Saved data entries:
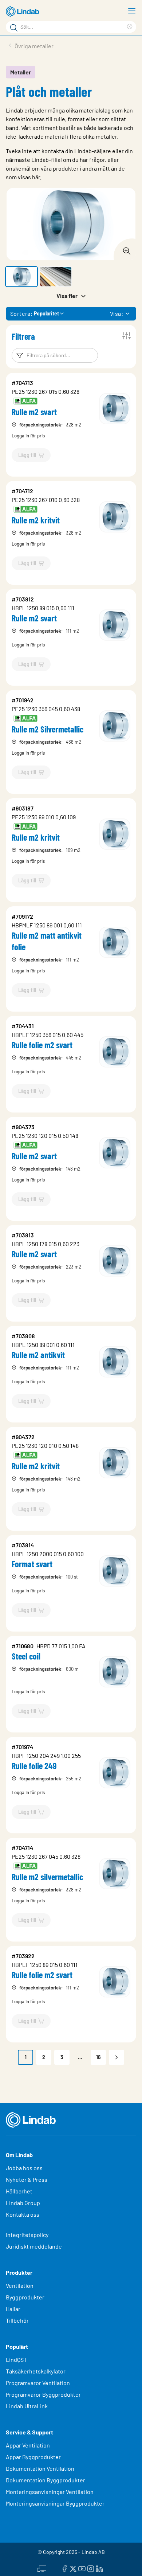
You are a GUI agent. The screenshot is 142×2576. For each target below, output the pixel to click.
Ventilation (19, 2285)
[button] (21, 276)
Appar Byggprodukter (33, 2456)
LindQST (16, 2359)
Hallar (13, 2308)
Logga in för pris (28, 435)
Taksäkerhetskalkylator (36, 2371)
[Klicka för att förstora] (124, 249)
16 (98, 2057)
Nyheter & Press (26, 2179)
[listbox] (127, 314)
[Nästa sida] (116, 2057)
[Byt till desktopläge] (42, 2567)
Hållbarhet (19, 2191)
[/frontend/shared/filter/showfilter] (126, 335)
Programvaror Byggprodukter (43, 2394)
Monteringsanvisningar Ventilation (50, 2491)
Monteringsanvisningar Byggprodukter (55, 2503)
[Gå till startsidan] (24, 11)
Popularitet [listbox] (46, 313)
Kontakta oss (22, 2214)
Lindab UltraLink (27, 2406)
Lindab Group (23, 2202)
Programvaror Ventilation (38, 2382)
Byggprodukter (25, 2297)
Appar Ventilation (28, 2445)
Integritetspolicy (27, 2234)
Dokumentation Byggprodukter (45, 2480)
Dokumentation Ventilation (40, 2468)
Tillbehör (17, 2320)
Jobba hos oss (24, 2167)
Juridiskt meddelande (34, 2246)
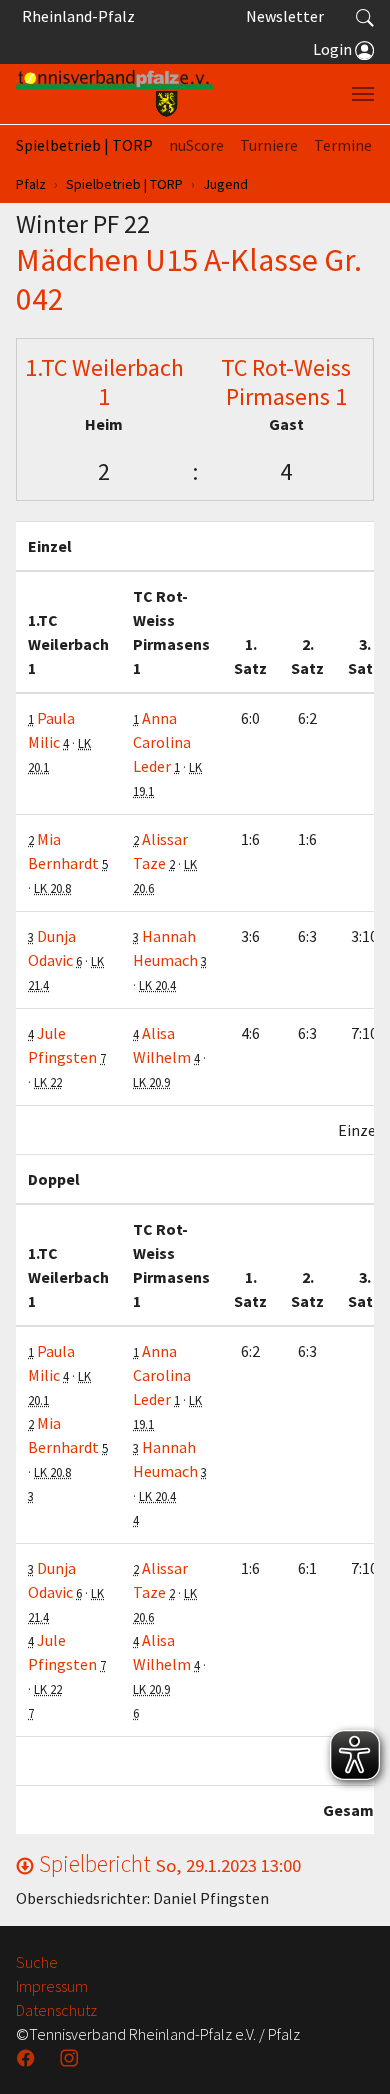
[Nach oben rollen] (350, 2054)
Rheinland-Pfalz (75, 16)
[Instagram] (71, 2058)
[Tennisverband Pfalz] (114, 94)
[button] (365, 16)
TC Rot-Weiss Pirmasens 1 (286, 382)
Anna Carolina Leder (162, 742)
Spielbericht (167, 1863)
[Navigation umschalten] (363, 94)
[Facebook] (28, 2058)
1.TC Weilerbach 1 (104, 382)
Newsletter (285, 16)
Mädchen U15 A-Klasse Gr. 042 (189, 279)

◆ Your assignment ◆
Pictures are to be left out; repeat all the remaining data exactly.

◆ Response to this task ◆
You are a GUI agent. The screenshot is 142×2576. For each target below, output the pixel to click.
Ventilation (19, 2285)
[button] (21, 276)
Appar Byggprodukter (33, 2456)
LindQST (16, 2359)
Hallar (13, 2308)
Logga in för pris (28, 435)
Taksäkerhetskalkylator (36, 2371)
[Klicka för att förstora] (124, 249)
16 (98, 2057)
Nyheter & Press (26, 2179)
[listbox] (127, 314)
[Nästa sida] (116, 2057)
[Byt till desktopläge] (42, 2567)
Hållbarhet (19, 2191)
[/frontend/shared/filter/showfilter] (126, 335)
Programvaror Byggprodukter (43, 2394)
Monteringsanvisningar Ventilation (50, 2491)
Monteringsanvisningar Byggprodukter (55, 2503)
[Gå till startsidan] (24, 11)
Popularitet [listbox] (46, 313)
Kontakta oss (22, 2214)
Lindab UltraLink (27, 2406)
Lindab Group (23, 2202)
Programvaror Ventilation (38, 2382)
Byggprodukter (25, 2297)
Appar Ventilation (28, 2445)
Integritetspolicy (27, 2234)
Dokumentation Byggprodukter (45, 2480)
Dokumentation Ventilation (40, 2468)
Tillbehör (17, 2320)
Jobba hos oss (24, 2167)
Juridiskt meddelande (34, 2246)
[Nach oben rollen] (350, 2054)
Rheinland-Pfalz (75, 16)
[Instagram] (71, 2058)
[Tennisverband Pfalz] (114, 94)
[button] (365, 16)
TC Rot-Weiss Pirmasens 1 (286, 382)
Anna Carolina Leder (162, 742)
Spielbericht (167, 1863)
[Navigation umschalten] (363, 94)
[Facebook] (28, 2058)
1.TC Weilerbach 1 (104, 382)
Newsletter (285, 16)
Mädchen U15 A-Klasse Gr. 042 (189, 279)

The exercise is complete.